Late at night, Funder walks through the streets of Berlin, passing by a drunk man. The man cries, “I don’t want to be a German any more!” and adds, “The Germans are terrible.” Funder wonders, “Were his people, now broke or drunk, shamed or fled or imprisoned or dead, any good at all?”
As the drunk man’s words might suggest, many Germans still haven’t come to terms with their country’s violent past. This uncomfortable truth undercuts the elated mood of the new, reunified German state.
A few days later, Funder learns that there’s been a request for the Stasi surveillance file on Mielke himself. It occurs to Funder that “Mielke must think the apparatus he created was so thorough … that somewhere, someone was keeping tabs on him.”
Mielke was slavishly devoted to the efficiency of the Stasi surveillance effort, to the point where the Stasi institution was more powerful than Mielke himself.
Funder reunites with Frau Paul, who’s been involved with organizing people who were persecuted in East Germany. Some people have been harassing her lately—presumably, ex-Stasi agents. Shortly afterwards, Mielke dies at the age of 92—headlines read, “Most hated man now dead.” Shortly afterwards, in a phone interview, Von Schnitzler tells Funder that Mielke has been unfairly vilified—largely because of “naked, brutal” capitalism.
Mielke’s death brings little catharsis to East Germany, even though Mielke symbolized the cruelty of East Germany for many people: ex-Stasi agents continue to harass Paul, and others debate over Mielke’s reputation, suggesting that Germany has yet to reach real closure regarding its recent past—and perhaps never will.
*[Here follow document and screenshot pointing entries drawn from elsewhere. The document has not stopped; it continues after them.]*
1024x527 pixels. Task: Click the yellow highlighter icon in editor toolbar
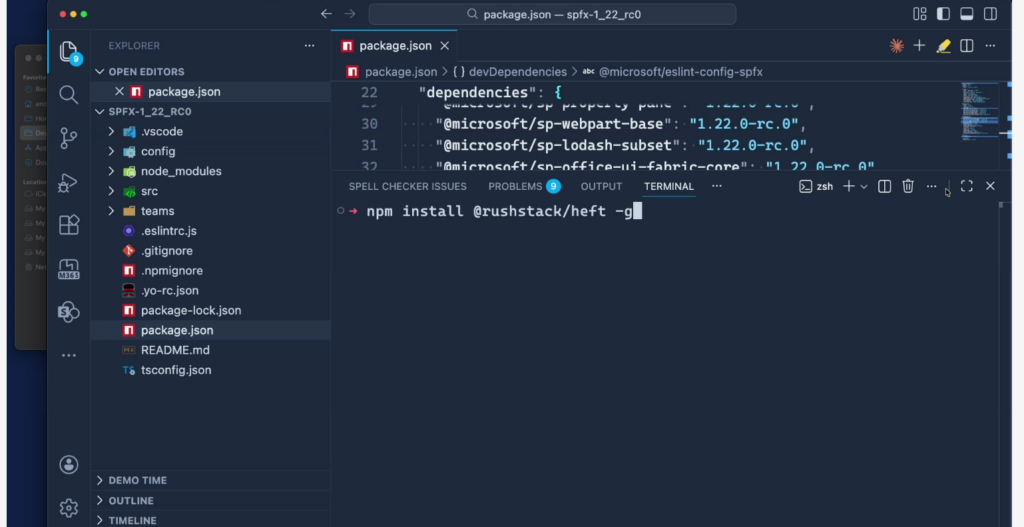point(943,46)
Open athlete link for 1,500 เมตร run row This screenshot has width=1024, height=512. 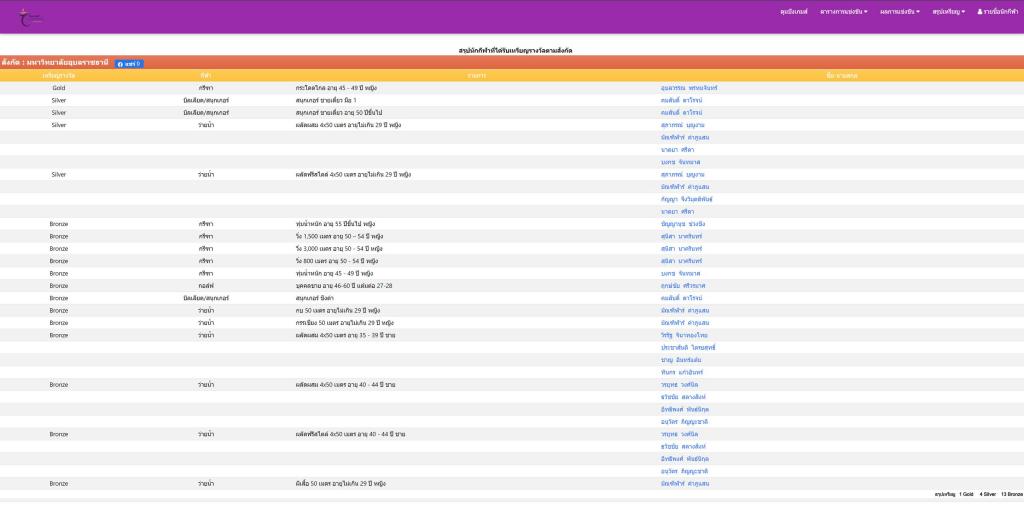pyautogui.click(x=681, y=236)
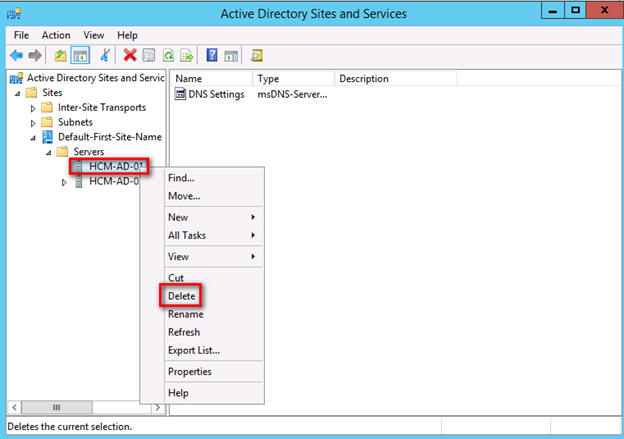Click the Export List toolbar icon
Viewport: 624px width, 439px height.
[185, 55]
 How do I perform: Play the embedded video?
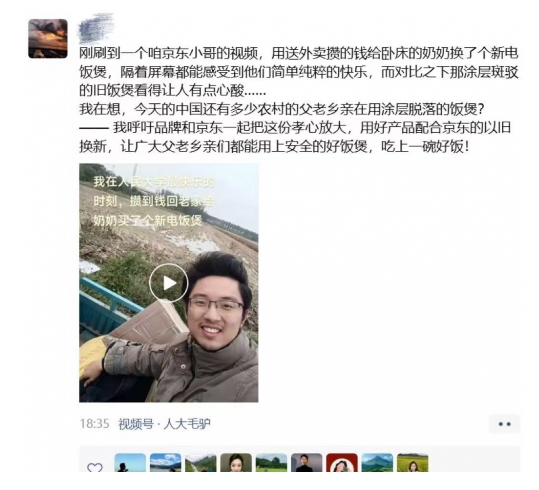[168, 283]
Funder finds that a portion of the Berlin Wall has become a tourist destination—“airbrushed for effect.” At the Wall, Funder runs into Hagen Koch, who leads tours of the Wall. The next day, Koch takes Funder around the Wall. He points out the area where the Wall used to stand, now empty. He also shows Funder to a garden located near the Wall. The garden was technically in East Berlin, but the wall zigzagged around, leaving it accessible to West Berliners. A Turkish family planted vegetables there, and the garden continues to thrive. At the end of his private tour, Koch gives Funder a piece of the Wall. He promises it’s genuine, though, Funder thinks, “There have probably been enough ‘genuine’ fragments of the Wall sold to build it twice over.”
In this passage, Funder describes the way the new German state has treated the Berlin Wall—and, implicitly, East German history in general—like a historical curiosity, to be commodified, fetishized, and gawked at. In reality—as Funder has shown throughout her book—East Germany history is still a part of many people’s day-to-day lives, and they’re not yet ready to treat it as an “airbrushed” relic of the distant past.